September 24, 2023 (day 2) — Overnight stay at 6300 m (C2)
- Ascent to 6300 m in 3 h (approximately 36 min per 100 m gain), ascended above the classic C2, decided not to rush and not to "skip" camps. And the decision was correct.
September 25, 2023 (day 3) — Overnight stay at 6850 m (C3)
-
Ascended above the standard C3 (6600 m) by 250 m, where the third camp was previously located, significantly reducing the time and effort of participants to reach the fourth camp. September 26, 2023 (day 4) — Overnight stay at 7450 m (C4)
-
Due to strong wind and involvement in rescue works, we were able to ascend to the fourth camp only by evening. Collected gear for the attack.
September 27, 2023 (day 6) — Overnight stay at 7450 m (C4)
- Due to general fatigue and late ascent to the fourth camp, decided to postpone the night attack to the next day.
September 28, 2023 (day 5) — Attack and overnight stay at 7450 m (C4)
- Originally planned to start the attack at 1:00, but due to weather conditions, we left at 3:15
Originally planned to start the attack at 1:00, but due to weather conditions, we left at 3:15
- In the morning, we left the fourth camp and descended to BC by 19:00.

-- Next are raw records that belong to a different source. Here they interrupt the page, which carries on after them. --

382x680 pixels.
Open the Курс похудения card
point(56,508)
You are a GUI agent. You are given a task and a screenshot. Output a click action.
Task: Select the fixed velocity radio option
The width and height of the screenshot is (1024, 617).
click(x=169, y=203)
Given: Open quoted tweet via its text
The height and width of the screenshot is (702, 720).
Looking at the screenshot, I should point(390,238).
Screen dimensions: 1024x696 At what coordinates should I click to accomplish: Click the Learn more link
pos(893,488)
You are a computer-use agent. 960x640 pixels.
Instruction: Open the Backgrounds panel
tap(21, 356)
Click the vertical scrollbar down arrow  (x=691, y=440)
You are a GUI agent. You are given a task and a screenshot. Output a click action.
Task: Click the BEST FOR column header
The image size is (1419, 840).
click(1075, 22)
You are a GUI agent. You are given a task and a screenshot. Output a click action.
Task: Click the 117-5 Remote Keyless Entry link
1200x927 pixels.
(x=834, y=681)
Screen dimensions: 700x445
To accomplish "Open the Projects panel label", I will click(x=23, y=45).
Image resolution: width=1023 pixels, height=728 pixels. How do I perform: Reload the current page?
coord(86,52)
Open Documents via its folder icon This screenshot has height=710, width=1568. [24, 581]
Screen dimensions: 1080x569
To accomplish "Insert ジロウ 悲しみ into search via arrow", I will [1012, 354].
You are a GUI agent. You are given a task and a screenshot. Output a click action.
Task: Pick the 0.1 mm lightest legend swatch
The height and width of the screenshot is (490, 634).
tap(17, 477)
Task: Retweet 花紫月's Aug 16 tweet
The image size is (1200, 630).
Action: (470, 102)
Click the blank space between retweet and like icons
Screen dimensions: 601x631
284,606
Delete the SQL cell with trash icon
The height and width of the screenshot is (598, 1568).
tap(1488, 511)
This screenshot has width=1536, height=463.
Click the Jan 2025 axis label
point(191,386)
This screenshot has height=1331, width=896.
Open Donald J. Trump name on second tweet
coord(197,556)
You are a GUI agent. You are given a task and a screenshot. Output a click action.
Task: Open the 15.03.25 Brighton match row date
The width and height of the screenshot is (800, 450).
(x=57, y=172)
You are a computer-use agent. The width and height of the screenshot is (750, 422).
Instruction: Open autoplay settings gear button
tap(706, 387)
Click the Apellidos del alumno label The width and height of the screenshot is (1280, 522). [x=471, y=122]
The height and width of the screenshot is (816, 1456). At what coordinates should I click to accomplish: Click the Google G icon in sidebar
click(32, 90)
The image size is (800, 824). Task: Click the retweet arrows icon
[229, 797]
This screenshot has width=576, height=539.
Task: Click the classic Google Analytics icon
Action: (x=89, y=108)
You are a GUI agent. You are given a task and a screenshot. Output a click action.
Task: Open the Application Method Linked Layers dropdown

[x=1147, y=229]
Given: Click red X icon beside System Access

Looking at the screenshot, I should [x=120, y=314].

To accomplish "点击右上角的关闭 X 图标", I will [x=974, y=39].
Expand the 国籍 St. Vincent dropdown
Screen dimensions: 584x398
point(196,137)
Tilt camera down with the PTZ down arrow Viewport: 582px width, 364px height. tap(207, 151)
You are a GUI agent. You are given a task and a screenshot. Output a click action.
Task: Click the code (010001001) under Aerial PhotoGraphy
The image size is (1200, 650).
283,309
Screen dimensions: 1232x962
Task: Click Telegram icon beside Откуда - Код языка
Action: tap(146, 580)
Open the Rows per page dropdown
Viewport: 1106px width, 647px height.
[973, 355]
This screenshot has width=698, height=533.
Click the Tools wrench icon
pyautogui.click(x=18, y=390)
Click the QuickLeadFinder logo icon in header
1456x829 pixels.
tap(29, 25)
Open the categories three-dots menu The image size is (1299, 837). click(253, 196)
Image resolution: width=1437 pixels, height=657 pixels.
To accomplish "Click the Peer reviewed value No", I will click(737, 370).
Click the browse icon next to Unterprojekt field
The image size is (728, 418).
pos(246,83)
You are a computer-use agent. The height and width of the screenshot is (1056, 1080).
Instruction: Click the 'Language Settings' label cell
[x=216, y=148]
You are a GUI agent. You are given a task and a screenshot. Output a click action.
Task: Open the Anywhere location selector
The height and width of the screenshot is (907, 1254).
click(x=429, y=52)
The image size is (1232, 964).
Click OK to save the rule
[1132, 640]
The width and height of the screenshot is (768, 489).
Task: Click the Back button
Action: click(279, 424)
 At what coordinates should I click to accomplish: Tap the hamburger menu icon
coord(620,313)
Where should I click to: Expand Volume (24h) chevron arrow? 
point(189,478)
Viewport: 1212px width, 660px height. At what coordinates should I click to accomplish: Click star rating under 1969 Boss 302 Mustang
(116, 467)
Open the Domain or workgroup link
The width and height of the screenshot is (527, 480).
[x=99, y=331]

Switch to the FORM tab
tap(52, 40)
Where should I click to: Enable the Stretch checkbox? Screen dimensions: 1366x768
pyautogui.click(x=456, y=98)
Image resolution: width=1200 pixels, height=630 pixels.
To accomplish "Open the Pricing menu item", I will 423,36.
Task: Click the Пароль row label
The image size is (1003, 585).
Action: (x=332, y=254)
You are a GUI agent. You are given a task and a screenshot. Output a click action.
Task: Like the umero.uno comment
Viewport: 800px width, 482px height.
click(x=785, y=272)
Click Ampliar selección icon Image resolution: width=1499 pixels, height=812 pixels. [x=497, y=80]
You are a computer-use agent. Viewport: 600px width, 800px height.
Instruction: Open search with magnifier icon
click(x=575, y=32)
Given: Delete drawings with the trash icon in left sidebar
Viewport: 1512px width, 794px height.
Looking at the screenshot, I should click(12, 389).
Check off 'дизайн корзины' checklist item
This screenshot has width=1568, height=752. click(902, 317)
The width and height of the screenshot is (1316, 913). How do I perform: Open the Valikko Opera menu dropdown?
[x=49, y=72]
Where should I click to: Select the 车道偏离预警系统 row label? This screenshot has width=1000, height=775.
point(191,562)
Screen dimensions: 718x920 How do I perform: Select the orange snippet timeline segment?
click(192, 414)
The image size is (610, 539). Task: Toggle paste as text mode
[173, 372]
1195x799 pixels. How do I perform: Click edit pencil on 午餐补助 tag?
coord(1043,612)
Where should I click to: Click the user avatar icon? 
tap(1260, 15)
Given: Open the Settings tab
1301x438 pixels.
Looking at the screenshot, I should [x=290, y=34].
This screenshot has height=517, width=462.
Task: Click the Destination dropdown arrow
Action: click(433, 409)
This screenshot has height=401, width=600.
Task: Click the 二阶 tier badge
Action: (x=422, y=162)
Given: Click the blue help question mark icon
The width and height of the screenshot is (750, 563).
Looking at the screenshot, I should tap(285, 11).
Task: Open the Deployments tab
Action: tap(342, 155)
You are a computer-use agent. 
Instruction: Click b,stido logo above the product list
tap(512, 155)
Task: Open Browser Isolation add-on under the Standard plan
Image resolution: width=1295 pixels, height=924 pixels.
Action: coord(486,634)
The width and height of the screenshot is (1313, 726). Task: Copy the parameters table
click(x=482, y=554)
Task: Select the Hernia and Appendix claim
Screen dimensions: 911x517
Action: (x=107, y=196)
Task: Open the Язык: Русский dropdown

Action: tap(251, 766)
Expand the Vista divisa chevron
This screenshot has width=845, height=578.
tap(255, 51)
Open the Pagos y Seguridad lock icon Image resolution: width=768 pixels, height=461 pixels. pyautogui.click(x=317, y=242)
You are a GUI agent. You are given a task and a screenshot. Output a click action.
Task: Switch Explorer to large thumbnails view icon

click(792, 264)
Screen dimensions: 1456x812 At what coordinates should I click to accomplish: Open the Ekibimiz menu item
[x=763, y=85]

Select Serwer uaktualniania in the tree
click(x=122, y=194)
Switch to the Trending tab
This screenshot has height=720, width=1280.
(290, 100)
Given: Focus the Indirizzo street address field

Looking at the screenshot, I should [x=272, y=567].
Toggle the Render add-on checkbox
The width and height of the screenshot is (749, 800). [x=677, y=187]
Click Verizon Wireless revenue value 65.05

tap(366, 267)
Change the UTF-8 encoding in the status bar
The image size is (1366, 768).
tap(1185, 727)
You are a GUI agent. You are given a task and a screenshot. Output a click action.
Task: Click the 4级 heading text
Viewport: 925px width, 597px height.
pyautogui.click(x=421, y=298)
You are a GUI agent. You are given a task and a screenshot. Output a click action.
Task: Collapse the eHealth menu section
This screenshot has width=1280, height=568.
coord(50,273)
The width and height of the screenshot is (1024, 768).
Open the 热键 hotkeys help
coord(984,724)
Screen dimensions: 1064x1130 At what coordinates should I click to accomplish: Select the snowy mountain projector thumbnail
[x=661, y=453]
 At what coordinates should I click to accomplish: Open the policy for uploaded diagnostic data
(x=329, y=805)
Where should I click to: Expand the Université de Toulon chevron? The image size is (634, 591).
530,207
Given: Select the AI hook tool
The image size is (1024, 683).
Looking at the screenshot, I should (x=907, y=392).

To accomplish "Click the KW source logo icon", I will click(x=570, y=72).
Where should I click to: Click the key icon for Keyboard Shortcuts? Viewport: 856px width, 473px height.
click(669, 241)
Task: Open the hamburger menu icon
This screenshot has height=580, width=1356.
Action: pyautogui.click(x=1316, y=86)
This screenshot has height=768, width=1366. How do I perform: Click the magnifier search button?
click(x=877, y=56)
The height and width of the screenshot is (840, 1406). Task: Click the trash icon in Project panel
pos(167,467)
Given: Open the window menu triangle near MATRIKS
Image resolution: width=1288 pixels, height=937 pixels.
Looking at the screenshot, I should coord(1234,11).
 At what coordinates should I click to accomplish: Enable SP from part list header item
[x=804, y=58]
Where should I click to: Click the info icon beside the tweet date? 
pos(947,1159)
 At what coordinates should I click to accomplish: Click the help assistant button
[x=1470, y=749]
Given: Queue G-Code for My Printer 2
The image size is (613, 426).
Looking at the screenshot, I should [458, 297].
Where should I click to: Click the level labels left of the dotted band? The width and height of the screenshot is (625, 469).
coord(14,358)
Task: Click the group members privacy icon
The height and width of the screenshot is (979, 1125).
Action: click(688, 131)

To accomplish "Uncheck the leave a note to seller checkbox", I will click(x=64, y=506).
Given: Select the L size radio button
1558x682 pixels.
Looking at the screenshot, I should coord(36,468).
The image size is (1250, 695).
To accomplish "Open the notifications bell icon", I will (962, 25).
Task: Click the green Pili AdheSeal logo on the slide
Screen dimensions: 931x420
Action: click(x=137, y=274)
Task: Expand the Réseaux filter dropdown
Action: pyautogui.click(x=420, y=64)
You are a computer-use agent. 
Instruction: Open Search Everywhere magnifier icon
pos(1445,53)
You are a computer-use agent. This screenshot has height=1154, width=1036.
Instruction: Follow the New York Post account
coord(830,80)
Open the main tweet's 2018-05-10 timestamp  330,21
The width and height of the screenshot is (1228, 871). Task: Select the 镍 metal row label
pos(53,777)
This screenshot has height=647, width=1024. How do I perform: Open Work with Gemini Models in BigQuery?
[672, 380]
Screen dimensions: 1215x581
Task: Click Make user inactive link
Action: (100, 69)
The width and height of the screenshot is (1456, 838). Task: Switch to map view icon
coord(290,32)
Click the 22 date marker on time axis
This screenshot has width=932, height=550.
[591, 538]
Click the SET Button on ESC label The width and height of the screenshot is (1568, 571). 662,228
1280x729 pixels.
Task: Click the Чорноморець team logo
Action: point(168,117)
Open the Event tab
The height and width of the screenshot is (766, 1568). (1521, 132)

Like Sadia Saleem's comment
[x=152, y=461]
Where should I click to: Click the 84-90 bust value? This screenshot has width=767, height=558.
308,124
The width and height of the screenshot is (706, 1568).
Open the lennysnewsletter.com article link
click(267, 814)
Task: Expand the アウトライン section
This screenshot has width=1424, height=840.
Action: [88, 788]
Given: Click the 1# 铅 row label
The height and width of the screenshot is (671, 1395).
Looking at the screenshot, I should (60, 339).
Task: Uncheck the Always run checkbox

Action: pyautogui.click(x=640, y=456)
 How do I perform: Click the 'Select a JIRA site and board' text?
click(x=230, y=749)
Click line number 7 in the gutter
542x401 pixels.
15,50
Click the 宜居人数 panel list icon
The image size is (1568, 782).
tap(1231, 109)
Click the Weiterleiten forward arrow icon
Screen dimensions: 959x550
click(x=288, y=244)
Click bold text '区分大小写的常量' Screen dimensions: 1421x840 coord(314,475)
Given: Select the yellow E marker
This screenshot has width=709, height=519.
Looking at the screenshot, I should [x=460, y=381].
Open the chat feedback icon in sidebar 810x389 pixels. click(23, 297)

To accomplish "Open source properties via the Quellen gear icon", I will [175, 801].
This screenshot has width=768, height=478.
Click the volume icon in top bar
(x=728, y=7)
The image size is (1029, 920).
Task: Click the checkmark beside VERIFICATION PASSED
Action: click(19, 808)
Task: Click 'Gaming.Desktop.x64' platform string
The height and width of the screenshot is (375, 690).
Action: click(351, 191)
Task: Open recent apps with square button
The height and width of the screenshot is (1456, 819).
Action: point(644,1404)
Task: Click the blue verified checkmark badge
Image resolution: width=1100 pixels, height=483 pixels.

The ascent was made without oxygen supplementation, without the help of high-altitude guides and porters, and without the establishment of intermediate camps. Belay on the route during the ascent was provided using personal equipment.
Conclusions
If there is no wind, then up to the third camp (6850 m) it is possible to climb in just a T-shirt and it is necessary to bring much more liquid. Ideally, movement between camps should be done in the morning.
Route safety assessment.
The route is generally safe. The most dangerous areas are located at its beginning. Therefore, an early start of the group on the route is recommended. Melting of the "starting" part of the route is a concern. With fresh snow, there is a high probability of avalanches above the third camp (6850 m).
Many convenient places for overnight stays on the slope.
- Do not give in to the desire to ascend too quickly
- If the weather permits, it is better to move at a leisurely pace through all camps
Radio communication along the route is stable up to the peak itself (8163 m).
Water in the form of snow is available along the entire route.